--- START ---

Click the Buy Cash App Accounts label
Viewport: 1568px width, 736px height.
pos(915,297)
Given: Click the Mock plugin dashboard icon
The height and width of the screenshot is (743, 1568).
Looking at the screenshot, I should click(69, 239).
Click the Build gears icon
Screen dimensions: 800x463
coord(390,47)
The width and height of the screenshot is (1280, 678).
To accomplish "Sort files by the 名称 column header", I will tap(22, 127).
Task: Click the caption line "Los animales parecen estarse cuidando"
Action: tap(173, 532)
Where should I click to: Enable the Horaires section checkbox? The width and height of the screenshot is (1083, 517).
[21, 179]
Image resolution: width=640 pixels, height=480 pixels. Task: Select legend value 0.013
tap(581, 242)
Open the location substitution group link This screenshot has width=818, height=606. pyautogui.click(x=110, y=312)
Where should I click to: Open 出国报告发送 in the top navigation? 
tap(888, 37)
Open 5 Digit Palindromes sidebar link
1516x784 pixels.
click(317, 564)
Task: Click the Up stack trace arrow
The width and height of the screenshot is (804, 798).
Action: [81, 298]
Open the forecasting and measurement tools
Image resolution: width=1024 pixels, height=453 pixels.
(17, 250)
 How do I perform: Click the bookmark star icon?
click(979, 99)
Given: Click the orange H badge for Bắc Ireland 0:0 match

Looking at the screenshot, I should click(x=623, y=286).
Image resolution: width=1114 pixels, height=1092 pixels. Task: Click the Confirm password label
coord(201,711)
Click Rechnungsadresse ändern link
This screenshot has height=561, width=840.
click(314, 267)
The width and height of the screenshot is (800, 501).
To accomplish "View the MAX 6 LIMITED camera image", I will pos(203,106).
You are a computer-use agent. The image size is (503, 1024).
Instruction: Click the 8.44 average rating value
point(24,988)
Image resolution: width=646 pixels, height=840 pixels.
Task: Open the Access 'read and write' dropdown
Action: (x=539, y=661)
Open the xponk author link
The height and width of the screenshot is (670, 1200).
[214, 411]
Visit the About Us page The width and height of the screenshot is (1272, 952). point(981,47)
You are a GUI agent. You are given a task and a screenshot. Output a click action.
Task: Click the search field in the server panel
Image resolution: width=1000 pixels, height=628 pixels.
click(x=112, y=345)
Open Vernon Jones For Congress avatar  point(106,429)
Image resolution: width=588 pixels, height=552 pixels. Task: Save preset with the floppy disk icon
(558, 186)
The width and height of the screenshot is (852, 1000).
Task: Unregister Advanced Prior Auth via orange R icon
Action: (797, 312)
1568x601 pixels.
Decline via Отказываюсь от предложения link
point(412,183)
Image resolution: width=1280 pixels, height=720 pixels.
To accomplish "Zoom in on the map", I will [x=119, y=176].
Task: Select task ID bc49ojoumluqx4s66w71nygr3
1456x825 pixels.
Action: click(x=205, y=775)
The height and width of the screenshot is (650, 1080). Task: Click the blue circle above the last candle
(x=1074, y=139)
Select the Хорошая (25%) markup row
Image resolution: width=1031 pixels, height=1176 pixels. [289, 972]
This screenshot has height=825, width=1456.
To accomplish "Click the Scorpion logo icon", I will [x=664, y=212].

--- END ---

## Your instructions
Return exactly, and only, the lines above starting at the line that contains "Task: Click the search" and ending at the line that contains "This screenshot has height=825, width=1456.".

## Exercise result
Task: Click the search field in the server panel
Image resolution: width=1000 pixels, height=628 pixels.
click(x=112, y=345)
Open Vernon Jones For Congress avatar  point(106,429)
Image resolution: width=588 pixels, height=552 pixels. Task: Save preset with the floppy disk icon
(558, 186)
The width and height of the screenshot is (852, 1000).
Task: Unregister Advanced Prior Auth via orange R icon
Action: (797, 312)
1568x601 pixels.
Decline via Отказываюсь от предложения link
point(412,183)
Image resolution: width=1280 pixels, height=720 pixels.
To accomplish "Zoom in on the map", I will [x=119, y=176].
Task: Select task ID bc49ojoumluqx4s66w71nygr3
1456x825 pixels.
Action: click(x=205, y=775)
The height and width of the screenshot is (650, 1080). Task: Click the blue circle above the last candle
(x=1074, y=139)
Select the Хорошая (25%) markup row
Image resolution: width=1031 pixels, height=1176 pixels. [289, 972]
This screenshot has height=825, width=1456.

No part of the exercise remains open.